What's wanted is the full listing, reproduced exactly.
:: DATASET EXTRACT
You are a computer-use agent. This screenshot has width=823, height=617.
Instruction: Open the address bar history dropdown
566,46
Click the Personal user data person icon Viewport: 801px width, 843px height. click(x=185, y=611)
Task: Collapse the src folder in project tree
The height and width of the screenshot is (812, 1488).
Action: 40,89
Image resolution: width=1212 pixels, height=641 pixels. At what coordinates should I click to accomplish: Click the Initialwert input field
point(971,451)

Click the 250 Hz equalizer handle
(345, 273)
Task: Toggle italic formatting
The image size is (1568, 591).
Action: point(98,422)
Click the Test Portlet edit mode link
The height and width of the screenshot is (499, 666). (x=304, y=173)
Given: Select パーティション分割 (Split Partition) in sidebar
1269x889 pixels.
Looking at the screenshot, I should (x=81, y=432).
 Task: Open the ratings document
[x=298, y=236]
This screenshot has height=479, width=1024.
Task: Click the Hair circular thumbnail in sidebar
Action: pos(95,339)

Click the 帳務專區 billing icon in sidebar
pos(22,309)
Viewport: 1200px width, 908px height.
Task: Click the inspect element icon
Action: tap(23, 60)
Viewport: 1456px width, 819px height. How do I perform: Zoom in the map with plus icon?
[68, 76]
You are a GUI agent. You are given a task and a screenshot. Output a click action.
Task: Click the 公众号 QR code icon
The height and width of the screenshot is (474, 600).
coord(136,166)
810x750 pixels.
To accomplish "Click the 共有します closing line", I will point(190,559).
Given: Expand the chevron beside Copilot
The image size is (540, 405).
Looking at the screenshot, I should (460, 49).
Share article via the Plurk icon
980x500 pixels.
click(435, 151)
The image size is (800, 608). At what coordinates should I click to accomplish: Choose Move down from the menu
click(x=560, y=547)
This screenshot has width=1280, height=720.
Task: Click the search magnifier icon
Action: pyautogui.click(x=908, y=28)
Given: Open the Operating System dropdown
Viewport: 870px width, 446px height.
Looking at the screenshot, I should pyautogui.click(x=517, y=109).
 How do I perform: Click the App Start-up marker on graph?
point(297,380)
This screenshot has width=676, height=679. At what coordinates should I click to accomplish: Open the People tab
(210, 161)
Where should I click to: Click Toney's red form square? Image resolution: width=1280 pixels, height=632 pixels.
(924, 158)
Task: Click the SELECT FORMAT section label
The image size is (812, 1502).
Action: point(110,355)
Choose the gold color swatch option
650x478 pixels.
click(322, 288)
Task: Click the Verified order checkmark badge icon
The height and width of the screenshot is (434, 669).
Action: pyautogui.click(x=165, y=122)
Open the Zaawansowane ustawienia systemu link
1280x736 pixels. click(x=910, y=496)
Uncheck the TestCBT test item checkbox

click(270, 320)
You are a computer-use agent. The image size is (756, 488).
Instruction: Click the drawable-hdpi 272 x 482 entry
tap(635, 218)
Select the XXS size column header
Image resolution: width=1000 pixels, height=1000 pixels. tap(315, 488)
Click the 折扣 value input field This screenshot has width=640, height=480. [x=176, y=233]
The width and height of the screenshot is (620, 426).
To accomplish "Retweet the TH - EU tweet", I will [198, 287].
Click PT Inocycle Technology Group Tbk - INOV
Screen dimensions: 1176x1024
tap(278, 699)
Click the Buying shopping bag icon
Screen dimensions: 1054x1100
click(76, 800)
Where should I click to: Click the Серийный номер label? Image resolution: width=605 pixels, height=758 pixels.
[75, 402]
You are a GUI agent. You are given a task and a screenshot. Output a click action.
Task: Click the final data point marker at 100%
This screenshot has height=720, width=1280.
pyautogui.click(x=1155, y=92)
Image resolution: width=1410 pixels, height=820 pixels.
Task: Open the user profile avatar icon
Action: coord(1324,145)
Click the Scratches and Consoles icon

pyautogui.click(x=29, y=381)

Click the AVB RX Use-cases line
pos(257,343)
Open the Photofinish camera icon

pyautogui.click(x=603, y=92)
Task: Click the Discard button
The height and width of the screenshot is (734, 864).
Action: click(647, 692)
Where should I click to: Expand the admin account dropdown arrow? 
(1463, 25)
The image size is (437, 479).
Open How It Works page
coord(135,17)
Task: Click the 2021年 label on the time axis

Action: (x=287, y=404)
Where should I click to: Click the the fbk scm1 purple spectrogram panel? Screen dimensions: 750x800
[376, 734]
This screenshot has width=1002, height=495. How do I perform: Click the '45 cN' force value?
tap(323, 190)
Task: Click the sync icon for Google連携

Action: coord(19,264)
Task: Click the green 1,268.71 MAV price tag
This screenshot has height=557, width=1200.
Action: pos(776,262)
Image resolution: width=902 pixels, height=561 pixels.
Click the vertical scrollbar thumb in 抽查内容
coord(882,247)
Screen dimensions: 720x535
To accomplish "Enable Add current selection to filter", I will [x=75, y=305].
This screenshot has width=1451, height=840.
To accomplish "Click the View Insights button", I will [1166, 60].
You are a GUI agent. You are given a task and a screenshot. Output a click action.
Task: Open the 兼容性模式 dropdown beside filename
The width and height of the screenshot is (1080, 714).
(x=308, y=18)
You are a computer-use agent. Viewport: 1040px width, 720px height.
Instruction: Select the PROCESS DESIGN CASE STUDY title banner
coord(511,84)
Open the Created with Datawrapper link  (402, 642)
::::
• _ANSWER TO THIS PROBLEM_
You are a computer-use agent. This screenshot has width=823, height=617.
Instruction: Open the address bar history dropdown
566,46
Click the Personal user data person icon Viewport: 801px width, 843px height. click(x=185, y=611)
Task: Collapse the src folder in project tree
The height and width of the screenshot is (812, 1488).
Action: 40,89
Image resolution: width=1212 pixels, height=641 pixels. At what coordinates should I click to accomplish: Click the Initialwert input field
point(971,451)

Click the 250 Hz equalizer handle
(345, 273)
Task: Toggle italic formatting
The image size is (1568, 591).
Action: point(98,422)
Click the Test Portlet edit mode link
The height and width of the screenshot is (499, 666). (x=304, y=173)
Given: Select パーティション分割 (Split Partition) in sidebar
1269x889 pixels.
Looking at the screenshot, I should (x=81, y=432).
 Task: Open the ratings document
[x=298, y=236]
This screenshot has height=479, width=1024.
Task: Click the Hair circular thumbnail in sidebar
Action: pos(95,339)

Click the 帳務專區 billing icon in sidebar
pos(22,309)
Viewport: 1200px width, 908px height.
Task: Click the inspect element icon
Action: tap(23, 60)
Viewport: 1456px width, 819px height. How do I perform: Zoom in the map with plus icon?
[68, 76]
You are a GUI agent. You are given a task and a screenshot. Output a click action.
Task: Click the 公众号 QR code icon
The height and width of the screenshot is (474, 600).
coord(136,166)
810x750 pixels.
To accomplish "Click the 共有します closing line", I will point(190,559).
Given: Expand the chevron beside Copilot
The image size is (540, 405).
Looking at the screenshot, I should (460, 49).
Share article via the Plurk icon
980x500 pixels.
click(435, 151)
The image size is (800, 608). At what coordinates should I click to accomplish: Choose Move down from the menu
click(x=560, y=547)
This screenshot has width=1280, height=720.
Task: Click the search magnifier icon
Action: pyautogui.click(x=908, y=28)
Given: Open the Operating System dropdown
Viewport: 870px width, 446px height.
Looking at the screenshot, I should pyautogui.click(x=517, y=109).
 How do I perform: Click the App Start-up marker on graph?
point(297,380)
This screenshot has width=676, height=679. At what coordinates should I click to accomplish: Open the People tab
(210, 161)
Where should I click to: Click Toney's red form square? Image resolution: width=1280 pixels, height=632 pixels.
(924, 158)
Task: Click the SELECT FORMAT section label
The image size is (812, 1502).
Action: point(110,355)
Choose the gold color swatch option
650x478 pixels.
click(322, 288)
Task: Click the Verified order checkmark badge icon
The height and width of the screenshot is (434, 669).
Action: pyautogui.click(x=165, y=122)
Open the Zaawansowane ustawienia systemu link
1280x736 pixels. click(x=910, y=496)
Uncheck the TestCBT test item checkbox

click(270, 320)
You are a computer-use agent. The image size is (756, 488).
Instruction: Click the drawable-hdpi 272 x 482 entry
tap(635, 218)
Select the XXS size column header
Image resolution: width=1000 pixels, height=1000 pixels. tap(315, 488)
Click the 折扣 value input field This screenshot has width=640, height=480. [x=176, y=233]
The width and height of the screenshot is (620, 426).
To accomplish "Retweet the TH - EU tweet", I will [198, 287].
Click PT Inocycle Technology Group Tbk - INOV
Screen dimensions: 1176x1024
tap(278, 699)
Click the Buying shopping bag icon
Screen dimensions: 1054x1100
click(76, 800)
Where should I click to: Click the Серийный номер label? Image resolution: width=605 pixels, height=758 pixels.
[75, 402]
You are a GUI agent. You are given a task and a screenshot. Output a click action.
Task: Click the final data point marker at 100%
This screenshot has height=720, width=1280.
pyautogui.click(x=1155, y=92)
Image resolution: width=1410 pixels, height=820 pixels.
Task: Open the user profile avatar icon
Action: coord(1324,145)
Click the Scratches and Consoles icon

pyautogui.click(x=29, y=381)

Click the AVB RX Use-cases line
pos(257,343)
Open the Photofinish camera icon

pyautogui.click(x=603, y=92)
Task: Click the Discard button
The height and width of the screenshot is (734, 864).
Action: click(647, 692)
Where should I click to: Expand the admin account dropdown arrow? 
(1463, 25)
The image size is (437, 479).
Open How It Works page
coord(135,17)
Task: Click the 2021年 label on the time axis

Action: (x=287, y=404)
Where should I click to: Click the the fbk scm1 purple spectrogram panel? Screen dimensions: 750x800
[376, 734]
This screenshot has width=1002, height=495. How do I perform: Click the '45 cN' force value?
tap(323, 190)
Task: Click the sync icon for Google連携

Action: coord(19,264)
Task: Click the green 1,268.71 MAV price tag
This screenshot has height=557, width=1200.
Action: pos(776,262)
Image resolution: width=902 pixels, height=561 pixels.
Click the vertical scrollbar thumb in 抽查内容
coord(882,247)
Screen dimensions: 720x535
To accomplish "Enable Add current selection to filter", I will [x=75, y=305].
This screenshot has width=1451, height=840.
To accomplish "Click the View Insights button", I will [1166, 60].
You are a GUI agent. You are given a task and a screenshot. Output a click action.
Task: Open the 兼容性模式 dropdown beside filename
The width and height of the screenshot is (1080, 714).
(x=308, y=18)
You are a computer-use agent. Viewport: 1040px width, 720px height.
Instruction: Select the PROCESS DESIGN CASE STUDY title banner
coord(511,84)
Open the Created with Datawrapper link  (402, 642)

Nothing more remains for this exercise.